**WHAT IS REQUIRED**
Each line with the word "Zoom" must appear in the answer, copied from the records.

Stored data
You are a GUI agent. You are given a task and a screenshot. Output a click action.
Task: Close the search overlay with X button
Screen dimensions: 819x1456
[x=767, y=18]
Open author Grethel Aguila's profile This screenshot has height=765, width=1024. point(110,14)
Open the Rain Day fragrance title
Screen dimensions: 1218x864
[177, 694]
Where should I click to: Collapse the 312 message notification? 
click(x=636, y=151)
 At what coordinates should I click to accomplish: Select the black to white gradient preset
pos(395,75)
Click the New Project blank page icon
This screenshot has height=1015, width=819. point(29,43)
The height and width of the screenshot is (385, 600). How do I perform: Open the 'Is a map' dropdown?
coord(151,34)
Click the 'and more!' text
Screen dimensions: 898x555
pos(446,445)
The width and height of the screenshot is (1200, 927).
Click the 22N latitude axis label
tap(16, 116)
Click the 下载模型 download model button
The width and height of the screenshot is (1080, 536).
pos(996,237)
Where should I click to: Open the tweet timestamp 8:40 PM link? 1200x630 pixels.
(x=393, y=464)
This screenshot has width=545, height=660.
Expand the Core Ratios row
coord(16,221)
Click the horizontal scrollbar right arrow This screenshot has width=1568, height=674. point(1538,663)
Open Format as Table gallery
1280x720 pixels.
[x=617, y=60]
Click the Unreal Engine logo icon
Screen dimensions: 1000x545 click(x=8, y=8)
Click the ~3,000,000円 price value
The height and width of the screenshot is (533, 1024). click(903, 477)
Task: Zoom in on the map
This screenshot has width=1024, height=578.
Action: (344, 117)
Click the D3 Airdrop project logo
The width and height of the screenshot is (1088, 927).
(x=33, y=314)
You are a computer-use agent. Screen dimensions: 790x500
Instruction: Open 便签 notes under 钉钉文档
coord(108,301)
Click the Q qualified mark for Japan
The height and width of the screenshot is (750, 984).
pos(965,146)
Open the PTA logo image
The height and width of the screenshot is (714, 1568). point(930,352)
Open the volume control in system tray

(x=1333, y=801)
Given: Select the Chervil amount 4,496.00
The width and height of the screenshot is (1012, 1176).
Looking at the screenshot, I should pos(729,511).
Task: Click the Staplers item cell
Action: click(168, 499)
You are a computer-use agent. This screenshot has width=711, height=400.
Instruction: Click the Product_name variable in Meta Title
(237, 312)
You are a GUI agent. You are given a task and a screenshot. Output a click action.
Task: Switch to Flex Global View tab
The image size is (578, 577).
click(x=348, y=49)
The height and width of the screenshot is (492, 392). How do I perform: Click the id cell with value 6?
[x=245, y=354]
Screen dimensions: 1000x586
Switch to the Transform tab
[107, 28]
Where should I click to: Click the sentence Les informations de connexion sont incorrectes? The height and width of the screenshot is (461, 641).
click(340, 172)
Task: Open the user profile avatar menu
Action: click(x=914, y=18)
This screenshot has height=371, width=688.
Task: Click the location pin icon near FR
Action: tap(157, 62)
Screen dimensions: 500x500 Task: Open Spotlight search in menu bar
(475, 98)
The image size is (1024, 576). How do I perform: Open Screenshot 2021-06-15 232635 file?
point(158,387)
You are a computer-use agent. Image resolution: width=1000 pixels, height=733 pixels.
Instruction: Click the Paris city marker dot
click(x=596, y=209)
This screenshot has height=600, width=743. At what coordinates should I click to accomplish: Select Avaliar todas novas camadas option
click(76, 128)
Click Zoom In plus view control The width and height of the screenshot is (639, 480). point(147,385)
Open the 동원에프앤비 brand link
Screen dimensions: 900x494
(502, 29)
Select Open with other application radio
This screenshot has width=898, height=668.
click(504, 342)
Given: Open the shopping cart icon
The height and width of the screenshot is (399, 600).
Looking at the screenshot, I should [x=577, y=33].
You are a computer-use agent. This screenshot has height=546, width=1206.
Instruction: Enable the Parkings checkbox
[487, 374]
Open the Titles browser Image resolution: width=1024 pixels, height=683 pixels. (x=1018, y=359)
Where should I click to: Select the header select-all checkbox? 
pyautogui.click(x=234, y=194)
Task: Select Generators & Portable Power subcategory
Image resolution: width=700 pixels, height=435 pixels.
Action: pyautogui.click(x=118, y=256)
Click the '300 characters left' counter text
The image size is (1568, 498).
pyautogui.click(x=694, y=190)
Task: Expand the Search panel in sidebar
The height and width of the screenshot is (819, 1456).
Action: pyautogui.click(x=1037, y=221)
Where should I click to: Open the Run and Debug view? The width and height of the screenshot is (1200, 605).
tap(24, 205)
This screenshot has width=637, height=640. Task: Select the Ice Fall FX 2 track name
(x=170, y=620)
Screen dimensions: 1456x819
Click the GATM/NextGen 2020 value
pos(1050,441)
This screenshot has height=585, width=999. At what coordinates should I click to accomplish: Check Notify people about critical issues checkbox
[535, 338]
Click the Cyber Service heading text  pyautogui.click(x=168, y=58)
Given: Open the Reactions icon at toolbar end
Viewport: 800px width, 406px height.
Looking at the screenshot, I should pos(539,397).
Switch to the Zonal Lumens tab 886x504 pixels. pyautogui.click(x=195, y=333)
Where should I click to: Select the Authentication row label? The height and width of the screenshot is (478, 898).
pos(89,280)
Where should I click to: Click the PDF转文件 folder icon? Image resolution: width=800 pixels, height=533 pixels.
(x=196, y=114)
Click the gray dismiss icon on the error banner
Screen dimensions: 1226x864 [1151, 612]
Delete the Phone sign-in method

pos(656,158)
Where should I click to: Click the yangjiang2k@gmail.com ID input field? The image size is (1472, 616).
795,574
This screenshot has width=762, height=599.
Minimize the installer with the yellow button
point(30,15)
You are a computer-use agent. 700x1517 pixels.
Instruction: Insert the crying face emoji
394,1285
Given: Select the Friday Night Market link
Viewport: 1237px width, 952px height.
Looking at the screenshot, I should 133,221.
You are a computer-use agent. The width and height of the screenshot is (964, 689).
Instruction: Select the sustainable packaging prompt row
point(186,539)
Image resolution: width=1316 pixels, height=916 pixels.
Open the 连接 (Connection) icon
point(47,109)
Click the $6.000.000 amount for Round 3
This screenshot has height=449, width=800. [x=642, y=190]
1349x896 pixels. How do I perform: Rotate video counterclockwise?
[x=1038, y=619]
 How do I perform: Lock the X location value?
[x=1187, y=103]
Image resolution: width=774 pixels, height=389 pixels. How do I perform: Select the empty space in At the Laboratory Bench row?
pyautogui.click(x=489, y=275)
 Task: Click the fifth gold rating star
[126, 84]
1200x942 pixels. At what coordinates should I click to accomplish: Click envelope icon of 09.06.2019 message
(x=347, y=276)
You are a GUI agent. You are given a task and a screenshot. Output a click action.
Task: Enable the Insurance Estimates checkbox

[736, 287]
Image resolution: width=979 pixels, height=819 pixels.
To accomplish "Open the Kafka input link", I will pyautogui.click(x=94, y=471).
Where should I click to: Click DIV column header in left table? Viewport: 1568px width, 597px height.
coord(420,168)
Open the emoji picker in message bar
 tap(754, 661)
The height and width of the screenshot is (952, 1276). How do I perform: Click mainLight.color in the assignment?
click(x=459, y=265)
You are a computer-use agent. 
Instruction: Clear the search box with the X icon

**SOLUTION TO THE PROBLEM**
Task: Zoom in on the map
Click Zoom In plus view control The width and height of the screenshot is (639, 480). point(147,385)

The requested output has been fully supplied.